计算机工程与应用 ›› 2025, Vol. 61 ›› Issue (6): 254-262.DOI: 10.3778/j.issn.1002-8331.2311-0077

• 图形图像处理 • 上一篇    下一篇

引入特征融合和Transformer模型预测器的目标跟踪算法

龚小梅,张轶,胡术   

  1. 四川大学 计算机学院,成都 610041
  • 出版日期:2025-03-15 发布日期:2025-03-14

Target Tracking Algorithm with Feature Fusion and Transformer Based Model Predictor

GONG Xiaomei, ZHANG Yi, HU Shu   

  1. School of Computer, Sichuan University, Chengdu 610041, China
  • Online:2025-03-15 Published:2025-03-14

摘要: 近年来判别相关滤波器(DCF)在视觉跟踪领域取得了巨大的成功,然而大多数相关滤波跟踪器仅依赖主干网提取的最后一层特征,忽视了低层丰富的目标结构信息。基于此,提出了一种基于特征融合模块和Transformer结构模型预测器的目标跟踪算法。引入了一个金字塔形的特征融合模块,能有效整合低层特征和高层特征。使用采用非对称位置编码方案的Transformer结构预测目标模型权重,以释放模型的表达能力。提出了一个特征优化模块以根据模型权重优化搜索特征。与现有的方法相比,该算法实现了更优的特征表示和更准确的目标定位。在Tracking-Net、LaSOT和UAV123三个主流数据集上的实验结果表明,跟踪器获得了突出性能。

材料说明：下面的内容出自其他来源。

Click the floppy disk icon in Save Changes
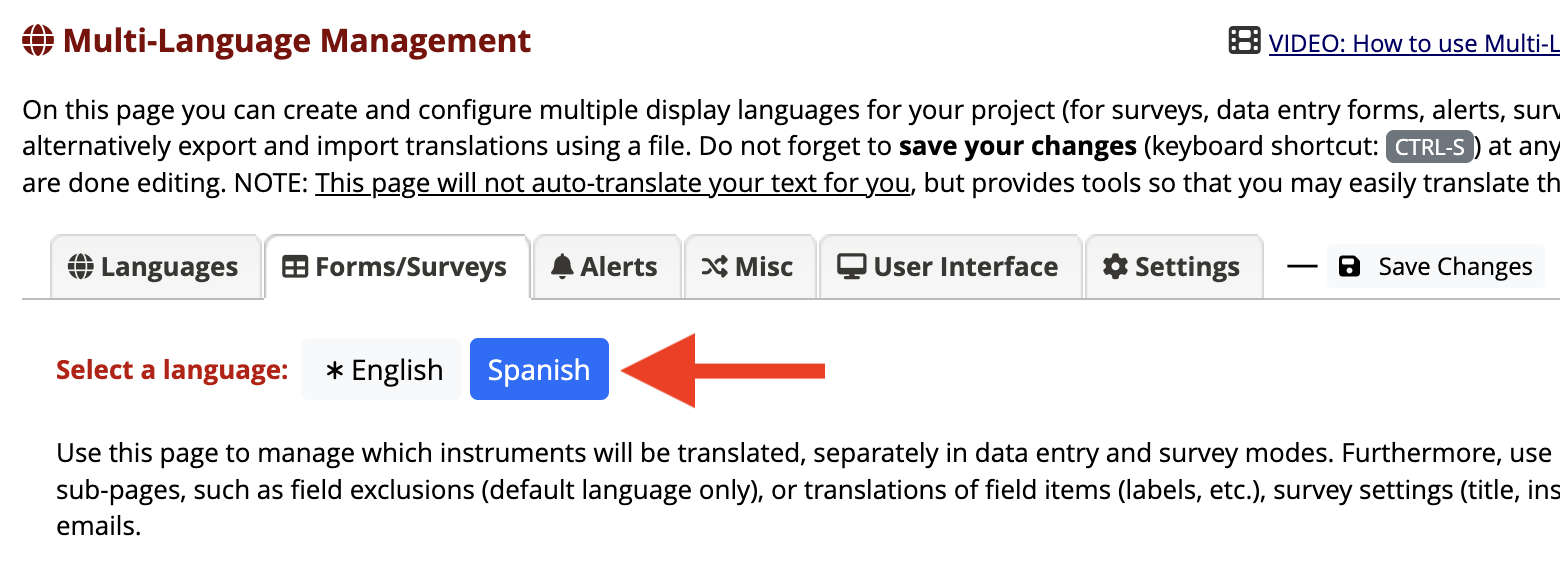1560x562 pixels. pyautogui.click(x=1350, y=267)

关键词: 特征融合, Transformer, 目标跟踪, 特征优化, 目标分类

Abstract: Discriminative correlation filters (DCF) have achieved much success in visual tracking. However, most of them simply rely on the features extracted by the last layer of the backbone, while ignoring the low-level rich structural information. In view of this, a target tracking algorithm based on the feature fusion module and the Transformer structure model predictor is proposed. Firstly, a feature fusion module is introduced that integrates the low-level feature and high-level feature via a pyramidal structure. Then, a modified Transformer with asymmetric positional encoding scheme is applied to predict the weights of the model, which can effectively release the expressive ability of the model. Finally, a feature refinement module is employed to optimize the search features. Compared with the existing works, the tracker achieves better feature expression and more precise target localization. Extensive experiments on 3 mainstream datasets, TrackingNet, LaSOT and UAV123, demonstrate that the tracker gains prominent tracking results.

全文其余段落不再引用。